- Text provided -
===============

It's really too early in the morning to try and write to You coherently but as I leave my house to go to the Brain Tumor Society's Ride for Research I just wanted to remind You, and me, that I don't blame You.
This doesn't mean that I think our world is random and people die of brain tumors and other diseases and tragedies randomly - I believe, firmly, that You have a plan. I have no idea what that plan is and frankly, I'd be just as well off if You continued to keep it to Yourself. What I do know is that You guide everything and that includes my daughter and so many thousands and millions of others to their eternal lives. And I know that when You do so, You are mourning also.
So, it's not Your fault that we have disease in our world and I don't blame You for the bad things that happen. In my moments of strength I might cry out and ask You, "WHY?" Please understand that I don't really want the answer - just a compassionate ear to listen and a loving shoulder to cry on. You've taught me never to separate myself from my community. Sadly, the brain tumor world is now my community and so I must go to connect, to cry...to ask "why."
David
I hope you find comfort when you are in that community-- that you receive as much as I'm sure you give. I just read this post today-- although you wrote it a month ago, it was very fitting that I found it today. Today and I'm sure for most of this week, Daniel has swine flu--- he is miserable-- high fever, vomiting, exhausted and just sad. I was angry today--- hasn't this kid been through enough? Looking at him lying on the couch with the bucket and the blanket-- too familiar a scene-- just leave him alone already, I was thinking. Your post reminds me that cancer and disease saddens God, that God mourns the suffering of our children, that we can find comfort in Him and in community with others. I found comfort just now in your words here. Thank you.

===============

- Recorded information -
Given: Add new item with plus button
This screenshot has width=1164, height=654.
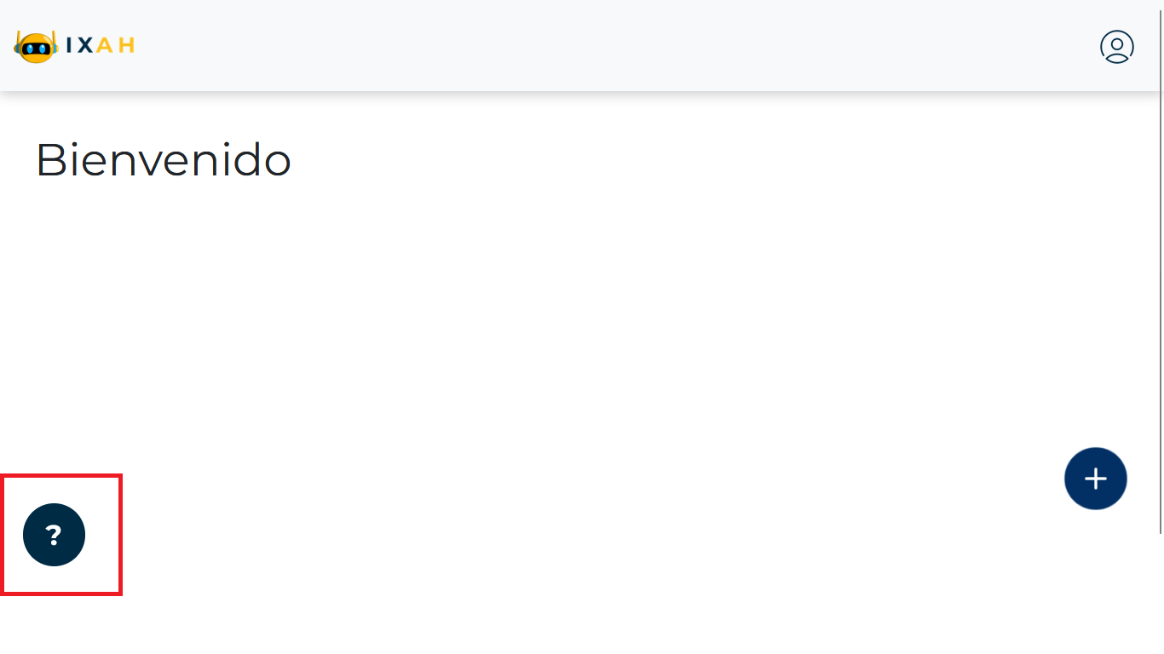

===============

- Activity list -
**A.** Reproduce the post from "This doesn't mean" to "are mourning also.".
**B.** From the post, list the ways Daniel is described as suffering that come after the words "he is miserable--".
The lines after the post are separate material, unrelated to it.

- Solutions to the exercise -
**A.**
This doesn't mean that I think our world is random and people die of brain tumors and other diseases and tragedies randomly - I believe, firmly, that You have a plan. I have no idea what that plan is and frankly, I'd be just as well off if You continued to keep it to Yourself. What I do know is that You guide everything and that includes my daughter and so many thousands and millions of others to their eternal lives. And I know that when You do so, You are mourning also.

**B.**
- High fever
- Vomiting
- Exhausted
- Sad